### Material provided
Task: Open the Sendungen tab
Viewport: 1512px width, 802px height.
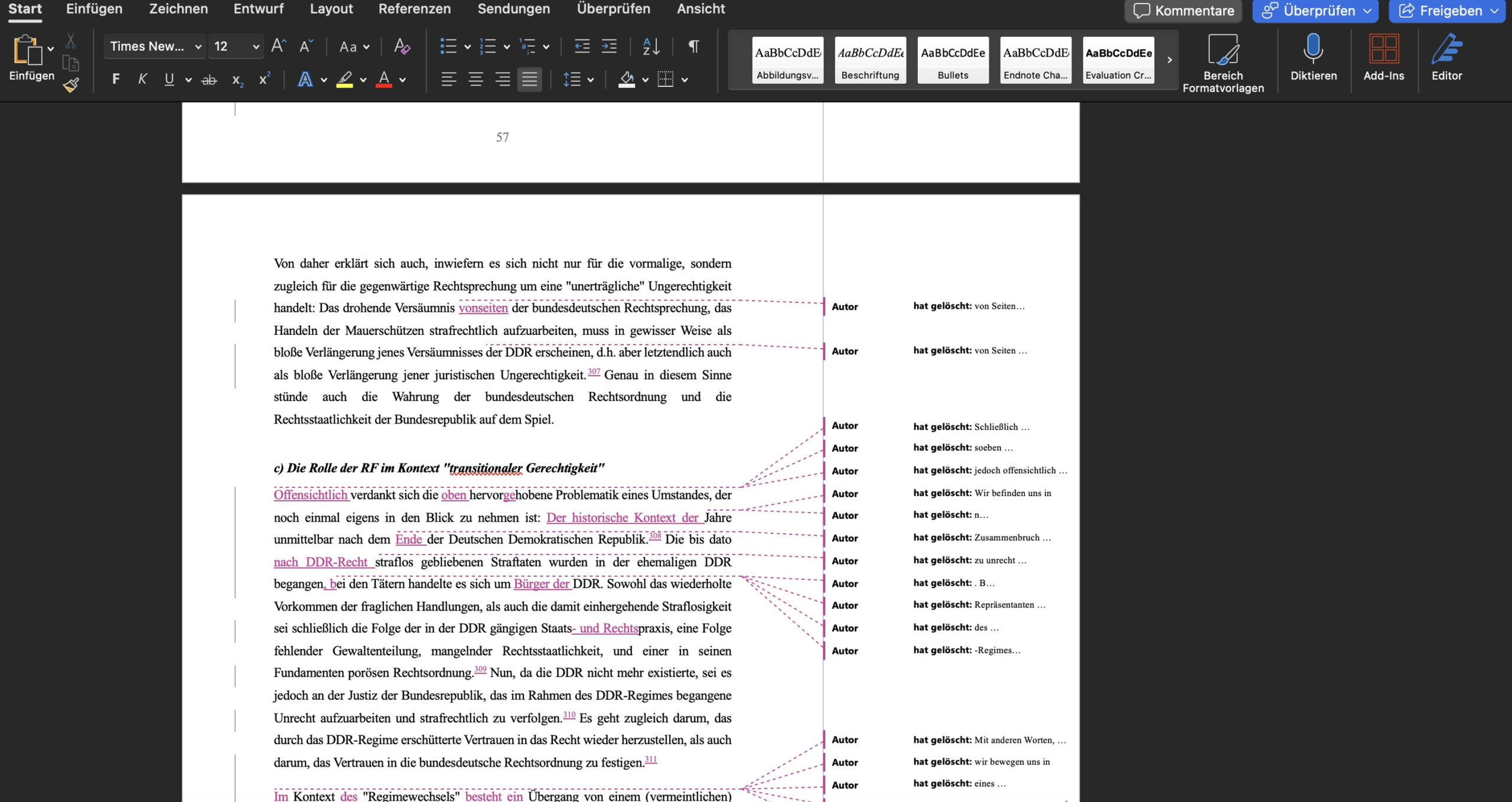Action: click(x=514, y=9)
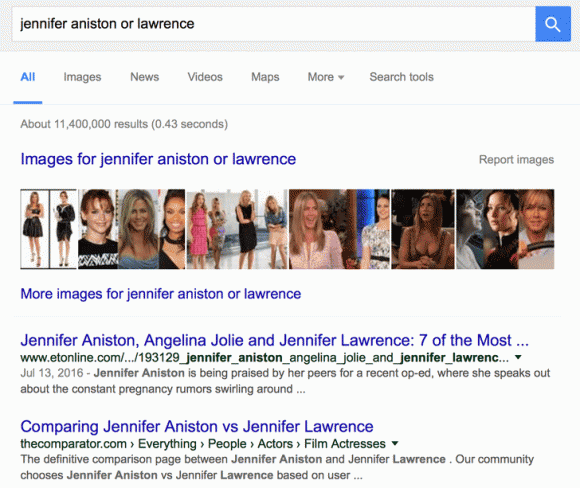Open the More dropdown menu

(x=326, y=77)
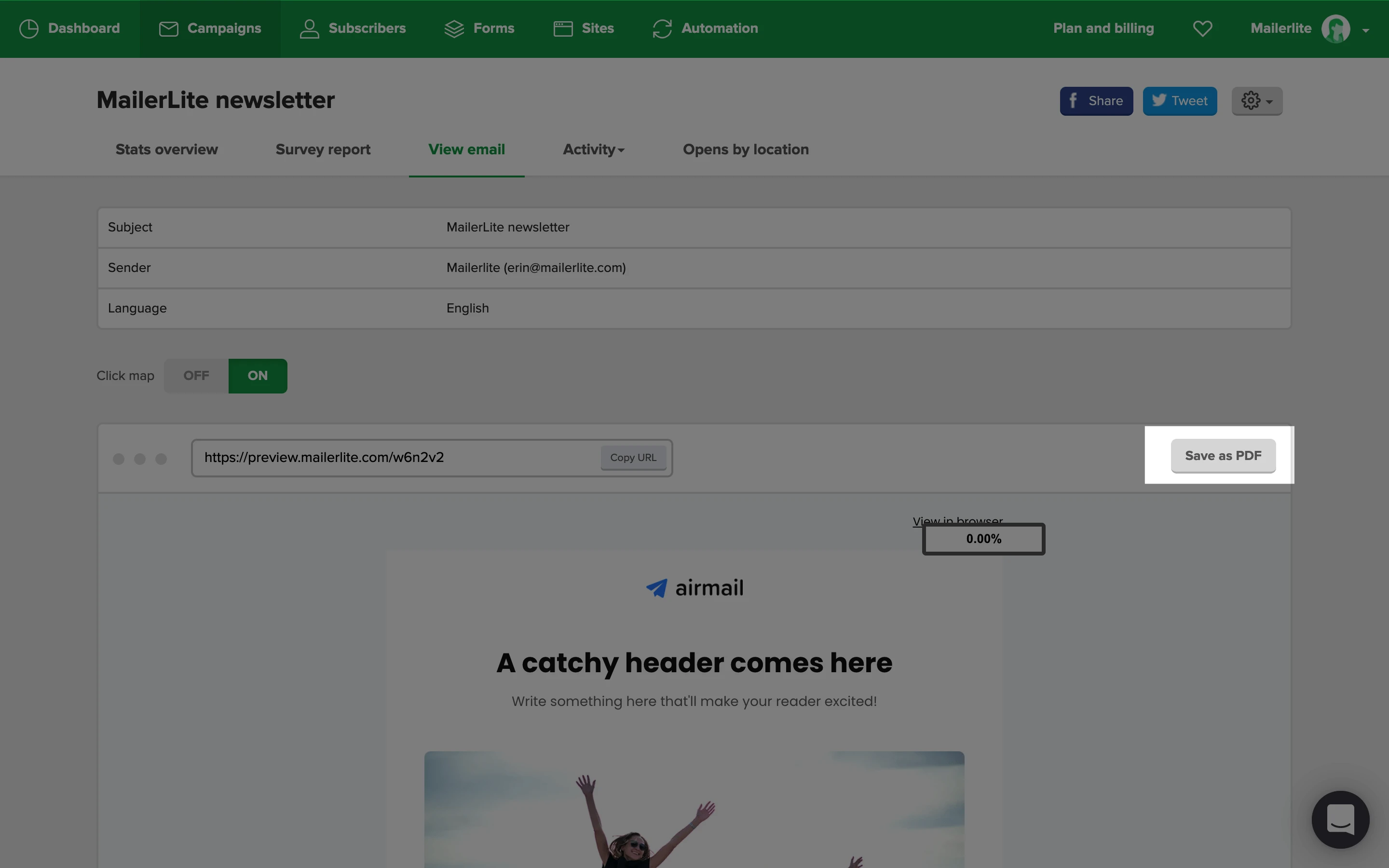Click the heart icon in header
The height and width of the screenshot is (868, 1389).
[x=1202, y=29]
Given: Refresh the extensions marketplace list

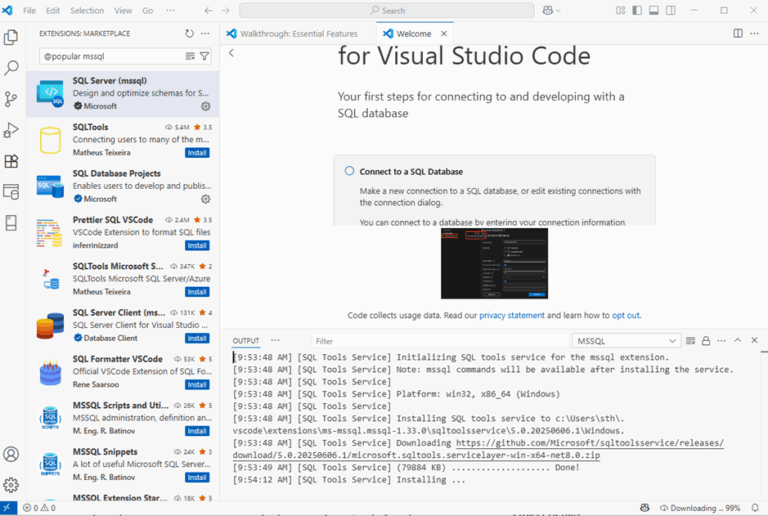Looking at the screenshot, I should 189,33.
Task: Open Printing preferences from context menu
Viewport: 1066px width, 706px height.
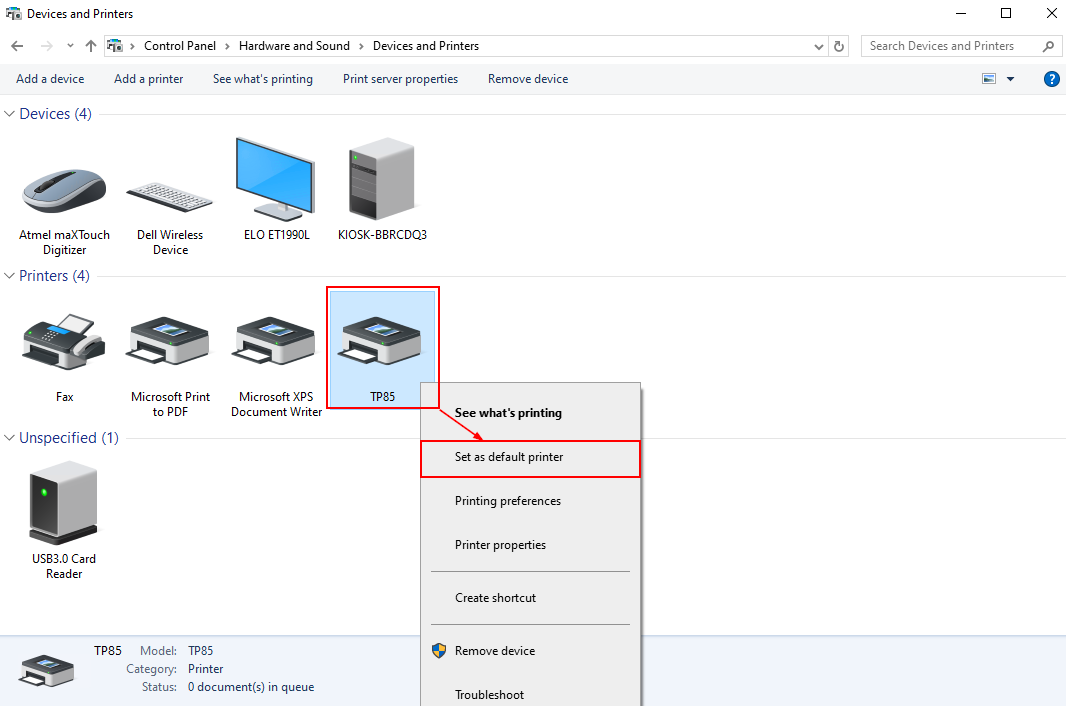Action: pos(508,501)
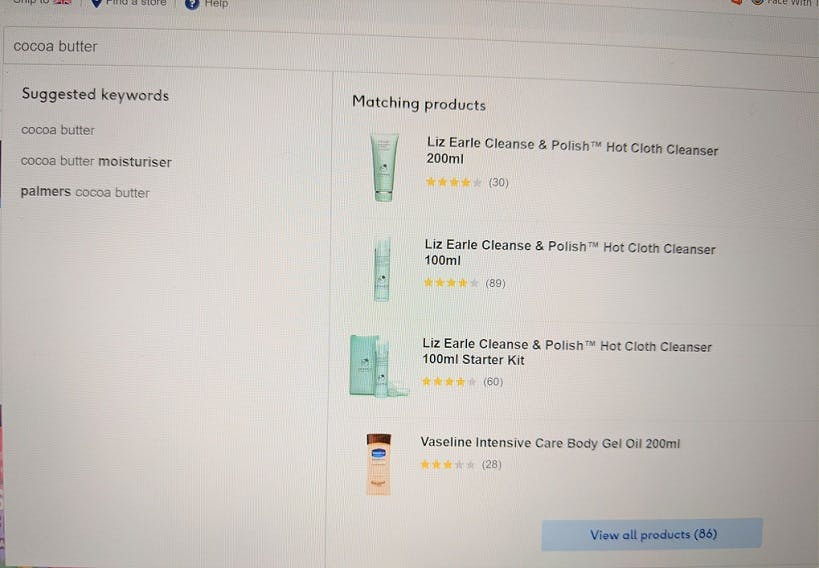The image size is (819, 568).
Task: Open Vaseline Intensive Care Body Gel Oil link
Action: pyautogui.click(x=550, y=443)
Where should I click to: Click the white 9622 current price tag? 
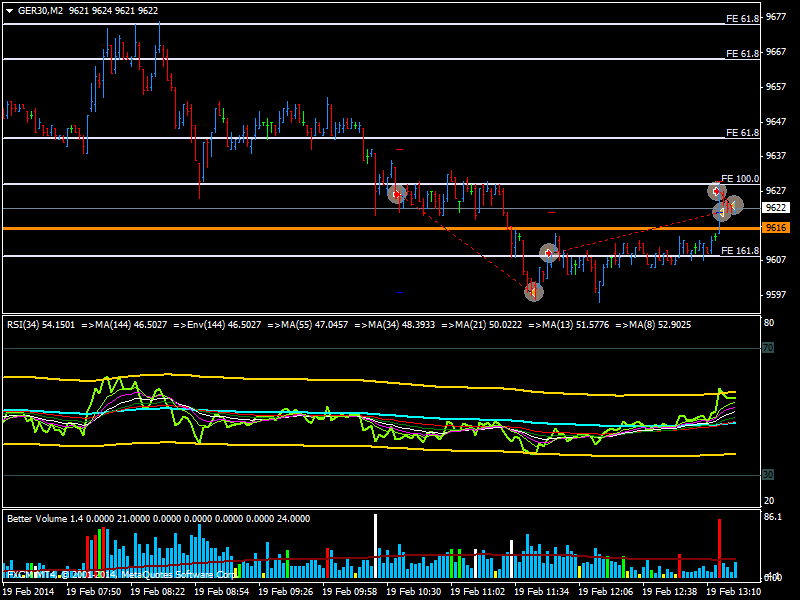777,208
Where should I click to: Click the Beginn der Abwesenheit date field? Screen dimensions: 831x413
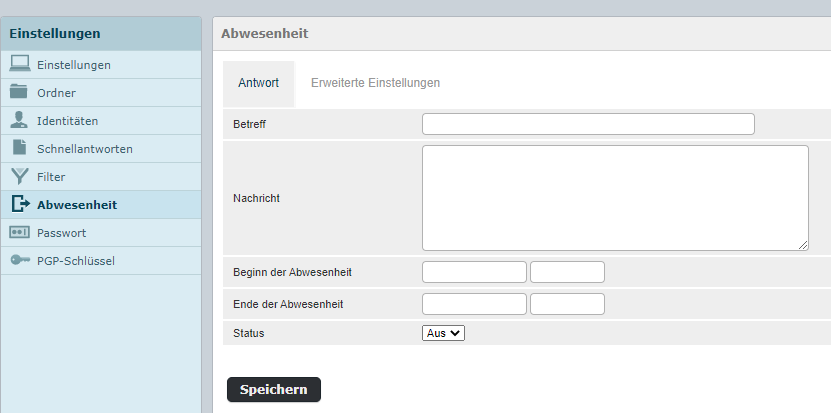pos(474,272)
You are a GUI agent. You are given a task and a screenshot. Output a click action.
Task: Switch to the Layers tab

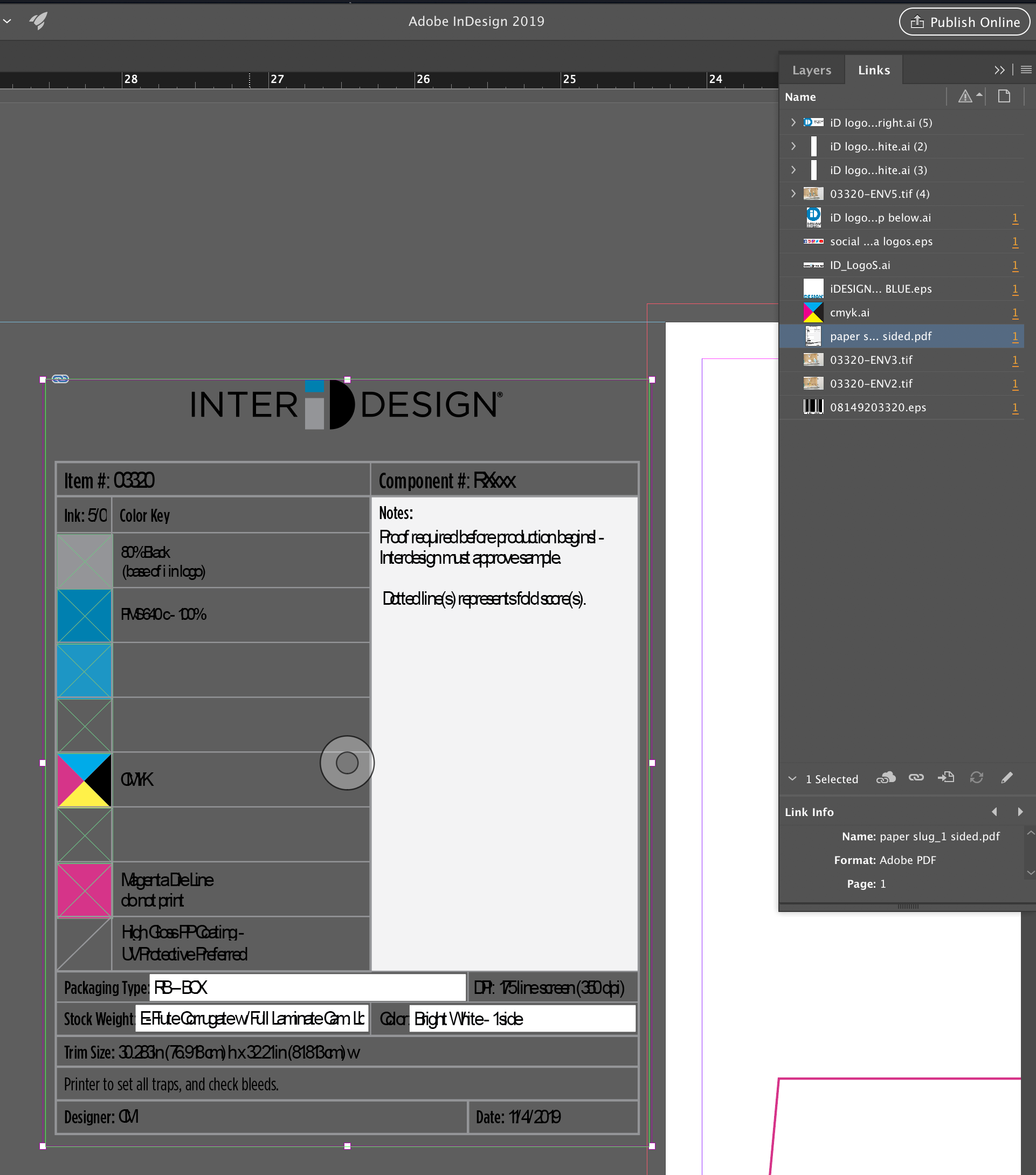811,70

### Description of the task
Count the lines in the material above that contain the string "Where", matching case exactly, and reply with the number alone.

### Answer to the exercise
2